Ibunya—Mikoto—pasti akan memarahinya jika ia tahu. Sasuke tidak pernah lupa bagaimana wanita yang telah melahirkannya itu selalu menuntut kedua putranya untuk memerlakukan wanita dengan lebih baik dari ayah mereka. Tapi tampaknya itu sudah mengalir dalam darah mereka.

Sasuke tersenyum kecut.

Ditariknya bed cover menyelimuti tubuh Sakura sampai ke bawah dagunya, kemudian dengan lembut menyeka anak-anak rambut yang menempel di keningnya yang lembap. Kulit gadis itu masih terasa panas di bawah sentuhannya. Tapi tak lama lagi, obat yang diminumnya beberapa saat yang lalu pasti segera memberi efek.

Sasuke meraih ke dalam saku celananya, mengeluarkan ponsel. Ia harus membatalkan reservasi restoran untuk malam ini, dan—tentu saja—menghubungi ibunya untuk menunda acara makan malam besok.

.
.

Alunan lembut Beethoven piano sonata pathetique menyambutnya ketika Sakura terbangun keesokan harinya. Seseorang telah membuka kerai jendela sehingga sinar matahari pagi membanjir ke dalam ruangan. Gadis itu mengerjapkan matanya, sejenak tampak bingung. Ia sama sekali tidak ingat naik ke tempat tidurnya semalam, sebelum kilasan kejadian hari sebelumnya kembali melintas dalam benaknya seperti sebuah film yang diputar ulang.

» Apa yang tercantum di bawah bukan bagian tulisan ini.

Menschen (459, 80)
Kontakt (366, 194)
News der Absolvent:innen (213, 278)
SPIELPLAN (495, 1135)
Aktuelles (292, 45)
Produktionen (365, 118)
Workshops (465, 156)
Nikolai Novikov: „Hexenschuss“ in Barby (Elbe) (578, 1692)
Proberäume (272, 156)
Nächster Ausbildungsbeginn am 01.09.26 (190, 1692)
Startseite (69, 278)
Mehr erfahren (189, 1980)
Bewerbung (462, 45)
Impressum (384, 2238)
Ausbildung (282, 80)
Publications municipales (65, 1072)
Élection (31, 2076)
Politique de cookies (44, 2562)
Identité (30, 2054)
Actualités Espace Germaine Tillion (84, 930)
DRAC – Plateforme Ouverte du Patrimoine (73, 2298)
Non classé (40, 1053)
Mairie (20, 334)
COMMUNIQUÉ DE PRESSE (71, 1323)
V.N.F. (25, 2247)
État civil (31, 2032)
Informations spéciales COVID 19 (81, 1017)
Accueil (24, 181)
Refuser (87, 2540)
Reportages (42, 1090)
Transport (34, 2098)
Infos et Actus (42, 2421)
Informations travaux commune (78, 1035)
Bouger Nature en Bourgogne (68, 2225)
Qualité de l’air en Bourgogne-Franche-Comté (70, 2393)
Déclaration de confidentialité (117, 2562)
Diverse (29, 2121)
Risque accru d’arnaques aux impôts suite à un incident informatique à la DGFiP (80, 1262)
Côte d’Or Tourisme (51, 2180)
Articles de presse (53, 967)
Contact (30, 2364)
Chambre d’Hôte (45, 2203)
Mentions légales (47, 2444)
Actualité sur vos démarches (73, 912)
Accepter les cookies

Pengalihan peran yang seharusnya ia mainkan pada orang lain karena entah bagaimana dirinya mendadak terserang radang tenggorokan sehingga tak dapat bernyanyi, dimarahi habis-habisan oleh produser dan sutradara, pergi ke kantor Sasuke dengan suasana hati kacau-balau, mengurung diri dan menangis seharian di apartemennya ... kemudian Sasuke datang.

Seulas senyum lemah meliuk di bibir Sakura. Sasuke-kun—pasti lelaki itu yang memindahkannya ke tempat tidur setelah tertidur di pangkuannya semalam. Rasanya seperti mimpi saja, karena selama hampir seumur hidup mengenalnya dan lima tahun belakangan menjalin hubungan dengannya, Uchiha Sasuke nyaris tak pernah memperlihatkan kepedulian secara terang-terangan seperti itu. Walaupun masih tetap dengan gayanya yang biasa, yang tenang dan tanpa banyak bicara.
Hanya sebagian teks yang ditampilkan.